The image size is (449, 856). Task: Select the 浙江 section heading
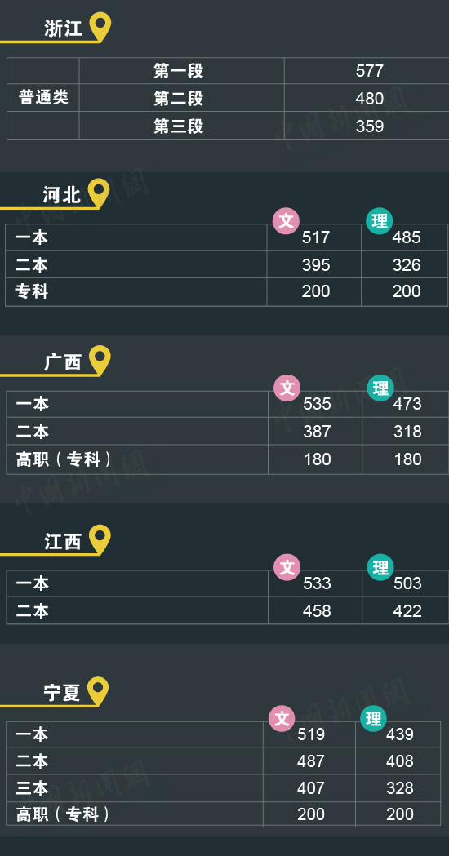(64, 29)
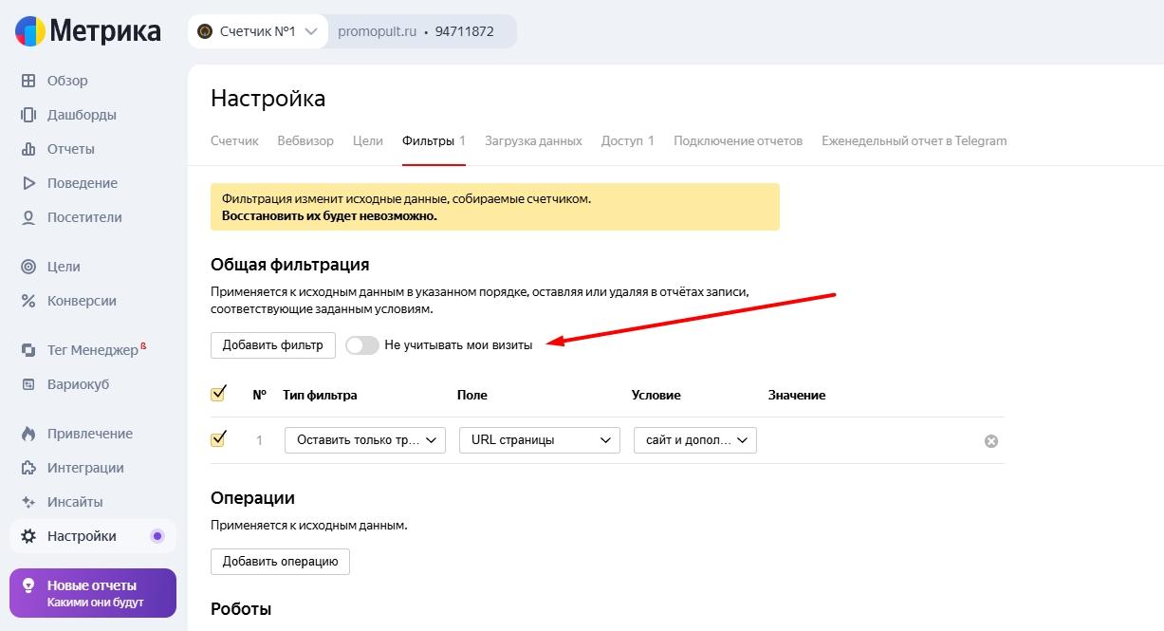Viewport: 1164px width, 631px height.
Task: Navigate to Инсайты using its sidebar icon
Action: tap(72, 502)
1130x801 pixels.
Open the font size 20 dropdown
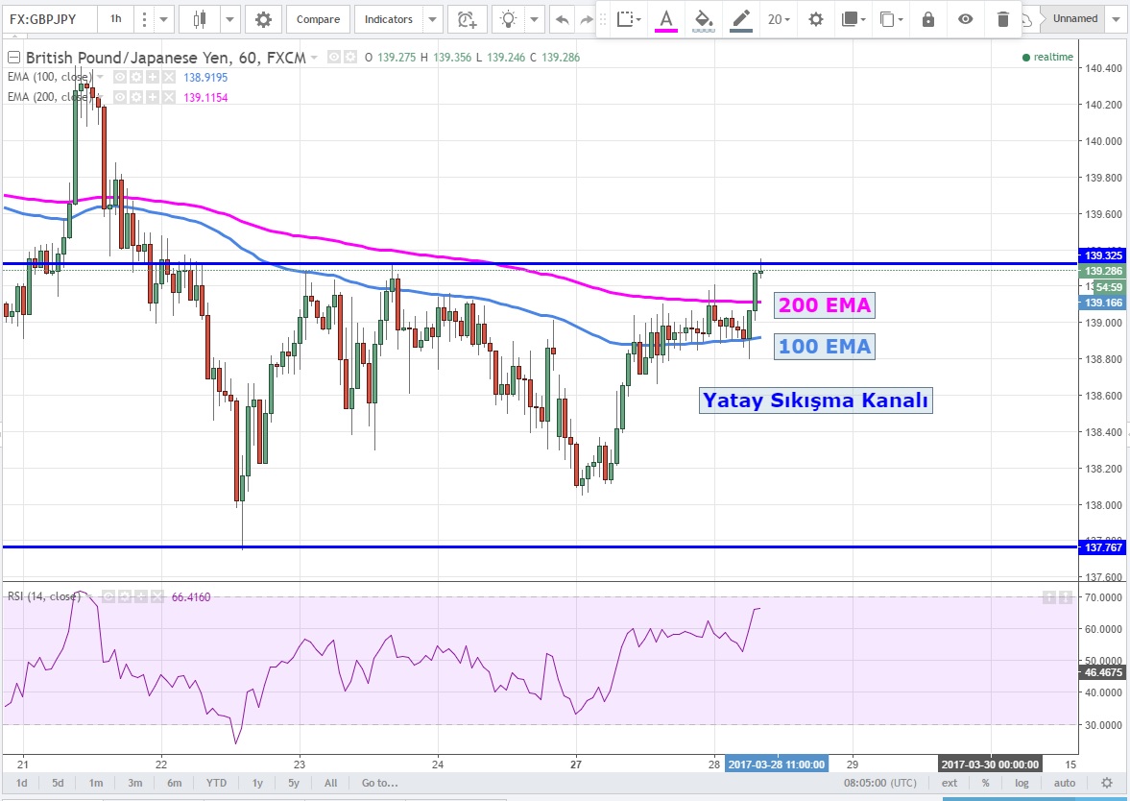pyautogui.click(x=779, y=19)
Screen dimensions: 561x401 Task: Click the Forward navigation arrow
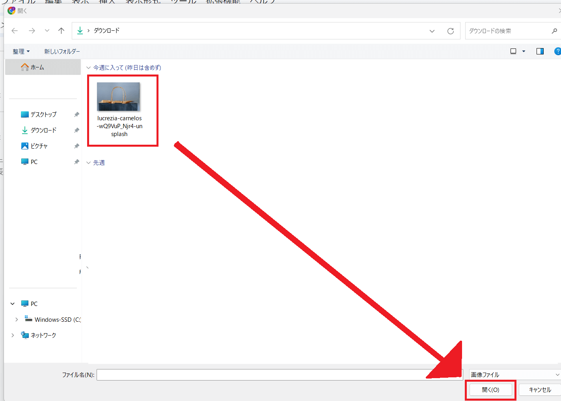coord(32,31)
━━━━━━━━━━━━━━━━━━━━
*Problem*
Copy out word for word the part of the records that opens with the line containing "1130x801 pixels." and runs through the final line of the records, omitting the pictures.

*Complete output*
1130x801 pixels.
Open the font size 20 dropdown
pyautogui.click(x=779, y=19)
Screen dimensions: 561x401 Task: Click the Forward navigation arrow
coord(32,31)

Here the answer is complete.